The Beach Boys have had four singles – “Good Vibrations”, “California Girls”, “In My Room” and “I Get Around” – and one album, Pet Sounds, inducted into the Grammy Hall of Fame between 1994 and 2017. On August 2, 1993, the Beach Boys appeared in concert in the Vancouver suburb of Burnaby at Deer Lake Park. In 1997, Carl Wilson was diagnosed with lung and brain cancer. While on tour, and receiving chemotherapy, he sat on a stool while performing the Beach Boys hits. Carl Wilson died at the age of 51 in February 1998.

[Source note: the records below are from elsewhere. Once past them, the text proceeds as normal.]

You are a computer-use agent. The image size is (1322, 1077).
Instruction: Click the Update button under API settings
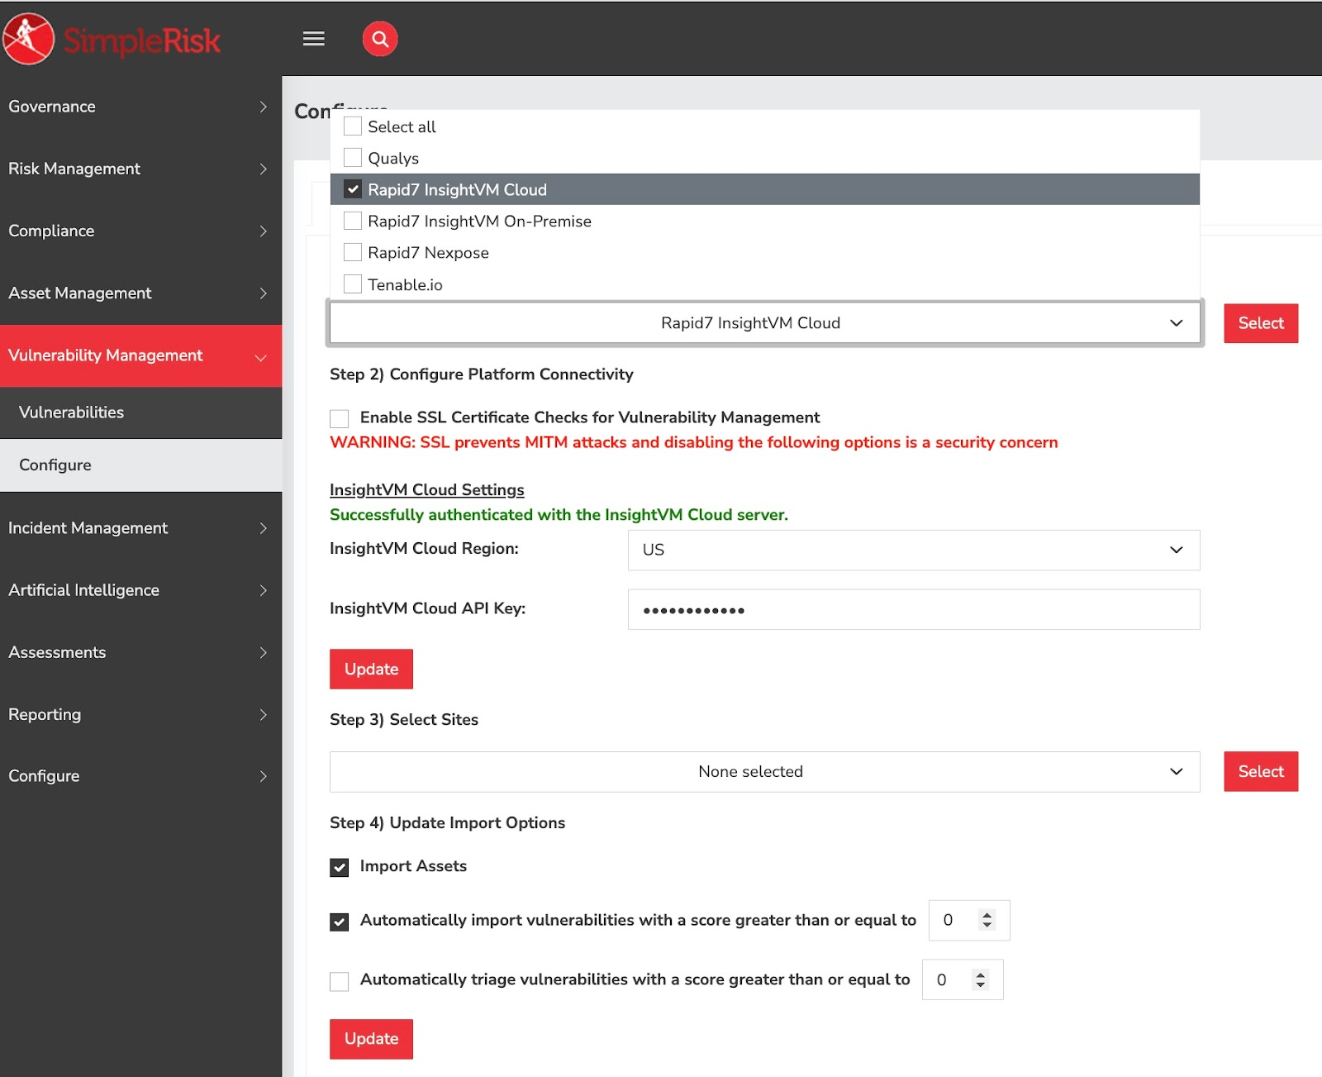(x=370, y=669)
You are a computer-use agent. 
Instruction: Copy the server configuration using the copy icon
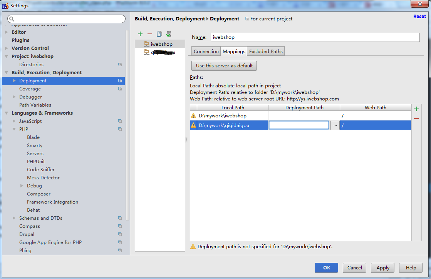(159, 34)
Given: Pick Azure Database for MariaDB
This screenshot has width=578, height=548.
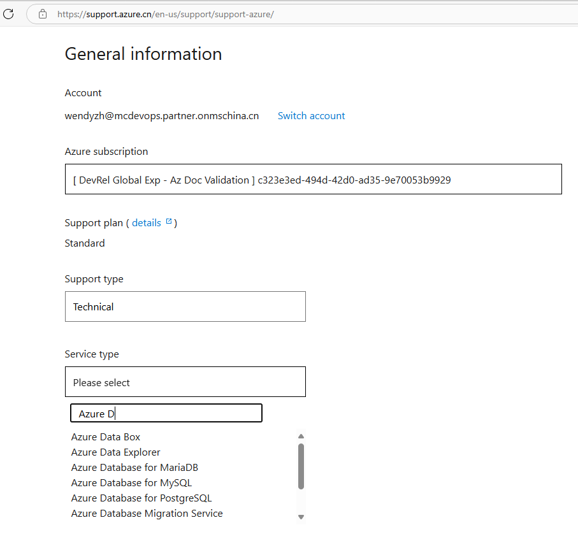Looking at the screenshot, I should [x=134, y=468].
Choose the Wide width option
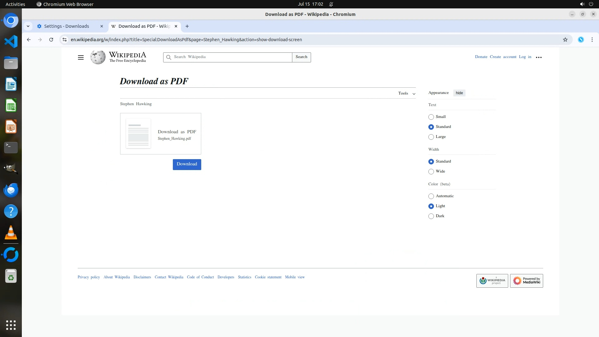 pyautogui.click(x=431, y=172)
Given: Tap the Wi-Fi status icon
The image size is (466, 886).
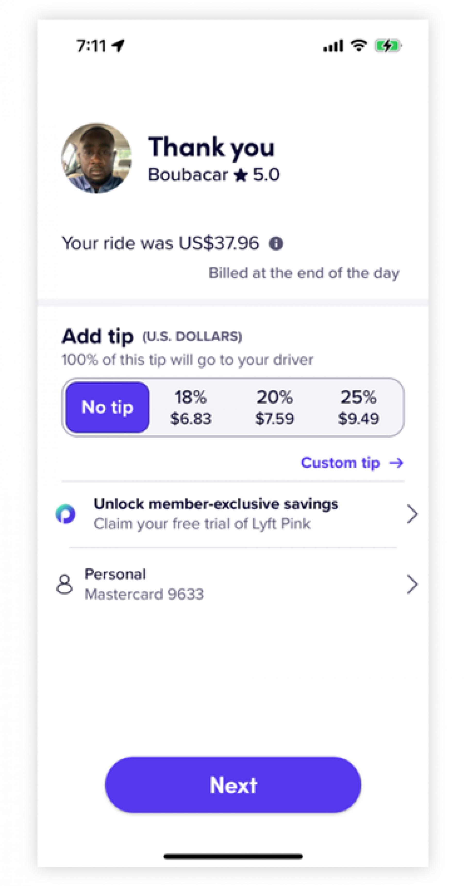Looking at the screenshot, I should pyautogui.click(x=359, y=46).
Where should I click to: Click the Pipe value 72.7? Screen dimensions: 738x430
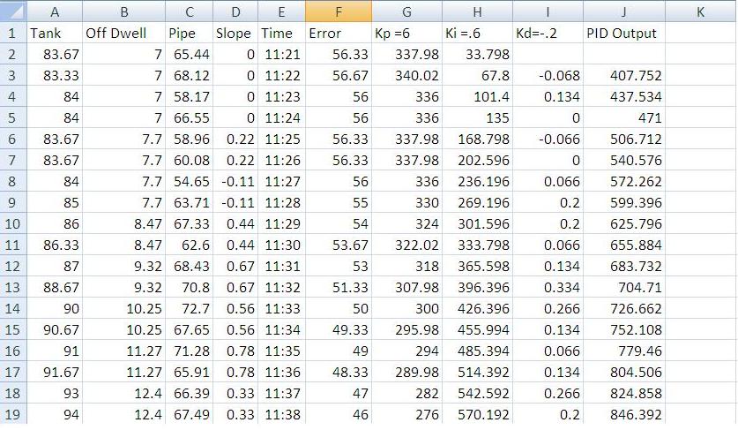click(x=189, y=309)
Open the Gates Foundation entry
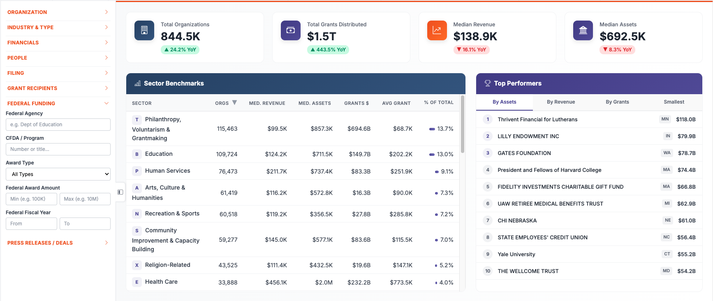 (x=524, y=153)
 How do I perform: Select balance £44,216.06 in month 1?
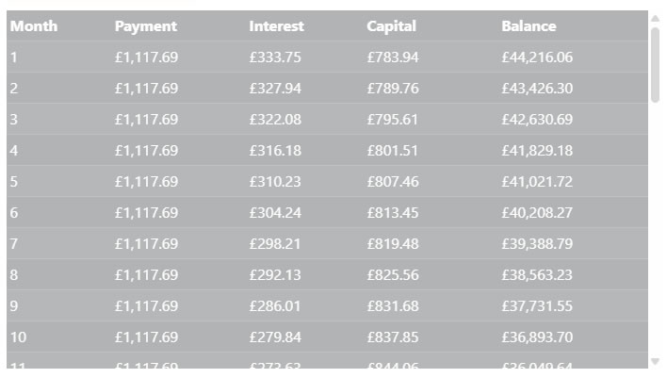tap(537, 58)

In 2016 Mike Love published Good Vibrations: My Life As A Beach Boy, while Brian Wilson published his memoir, I Am Brian Wilson. 

September 13, 2023
Ray McGinnis

References:
The Beach Boys – About, The Beach Boys.com
Jeff Slate, How Brian Wilson Found Inspiration in the Artists Working Beside Him, Esquire, New York, October 11, 2016
Tony Asher Interview, Surfer Moon.com April 4, 1996
Wilson, Brian with Greenman, Ben. I Am Brian Wilson: A Memoir. DeCapo Press. Boson, MA, 2016
Lambert, Philip. Inside the Music of Brian Wilson: The Songs, Sounds, and Influences of the Beach Boys’ Founding Genius. Continuum International Publishing, New York, 2007.
The Beach Boys Concert Dates, The Beach Boys.com.
Cathy Nelson Price, “Second-generation Beach Boy Christian Love Shares the Stage with Dad Mike,Midland Daily News, Midland, Michigan, July 30, 2010.
Roger Christian: Disc Jockey, Songwriter,” Los Angeles Times, July 18, 1991.
Beach Boys concerts Canada,” Setlist.fm.

Do It Again by the Beach Boys

CKXL 1140 AM, Calgary, Alberta, September 9, 1968 (Top Ten)

 


One response to “Do It Again by the Beach Boys”

  1. Richard Skelly says:

    Most peculiar that Do It Again stiffed so significantly on CKLG in Vancouver, listing only as Hitbound on the August 9/1968 chart.

    In addition to the Calgary success, it also reached #5 on both KJR Seattle and usually-finicky CHUM in Toronto. A few months later, it went to #1 on the United Kingdom’s Official chart.